More recently, others did not take kindly to Sisulu establishing an ad-hoc committee to look into the public protector’s report on the Nkandla upgrades, although his supporters insist this was done in consultation with the party leadership.
“He [Sisulu] did not play his politics well,” an NEC member sympathetic to Zuma said last month.
Rejection
But ANC secretary general Gwede Mantashe poured water on this suggestion when he spoke to journalists last week. Mantashe would not say why the ANC did not retain Sisulu as the speaker of the National Assembly, but rejected the allegation that it had to do with him establishing the Nkandla committee.
“The requirement is that once he receives a report, he must do something about that report in terms of the rules of Parliament. Would you be angry with the new speaker when that report is revived and discussed in the new Parliament?
“It would be a wrong approach. We can’t be angry with the speaker if a requirement by the rules of Parliament is that he should take responsibility once the report is tabled in Parliament,” said Mantashe.

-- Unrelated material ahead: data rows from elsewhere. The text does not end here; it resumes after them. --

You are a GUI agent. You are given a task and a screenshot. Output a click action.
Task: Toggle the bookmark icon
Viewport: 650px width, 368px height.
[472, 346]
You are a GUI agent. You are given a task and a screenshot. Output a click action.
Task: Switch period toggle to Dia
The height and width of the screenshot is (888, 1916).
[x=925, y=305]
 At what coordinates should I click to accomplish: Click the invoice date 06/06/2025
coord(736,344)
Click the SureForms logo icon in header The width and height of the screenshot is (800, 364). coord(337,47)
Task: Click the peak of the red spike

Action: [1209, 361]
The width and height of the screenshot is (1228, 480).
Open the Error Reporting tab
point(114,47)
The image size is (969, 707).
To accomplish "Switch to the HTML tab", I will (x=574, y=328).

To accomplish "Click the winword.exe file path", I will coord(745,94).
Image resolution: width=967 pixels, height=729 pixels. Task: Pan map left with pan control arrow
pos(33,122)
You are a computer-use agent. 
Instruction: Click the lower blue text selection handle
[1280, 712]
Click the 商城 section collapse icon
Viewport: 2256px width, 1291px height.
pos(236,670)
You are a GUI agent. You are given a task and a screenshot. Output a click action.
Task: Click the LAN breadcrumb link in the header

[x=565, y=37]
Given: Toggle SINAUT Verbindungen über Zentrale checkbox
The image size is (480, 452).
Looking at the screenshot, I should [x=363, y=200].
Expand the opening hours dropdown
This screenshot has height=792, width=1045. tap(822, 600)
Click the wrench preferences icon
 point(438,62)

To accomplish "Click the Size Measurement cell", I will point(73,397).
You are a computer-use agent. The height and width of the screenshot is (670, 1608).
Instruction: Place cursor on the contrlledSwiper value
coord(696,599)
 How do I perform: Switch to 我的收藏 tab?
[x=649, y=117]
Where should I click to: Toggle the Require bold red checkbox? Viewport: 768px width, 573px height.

Sisulu was also very popular with the opposition parties, who saw him as fair and non-partisan in the way he led Parliament.
The ANC and Parliament confirmed Sisulu’s resignation and wished him well. Spokesperson for the ANC in Parliament Moloto Mothapo said his boss, Stone Sizani, received Sisulu’s resignation on Thursday afternoon.
He sung his praises and thanked him for the excellence with which he served both the ANC and the people of South Africa. Sisulu is one of the most senior ANC members, serves in the party’s national executive and comes from the “struggle royalty” – an endearment term for the Sisulu and other prominent families of struggle icons.
He could not be reached for comment on Thursday afternoon.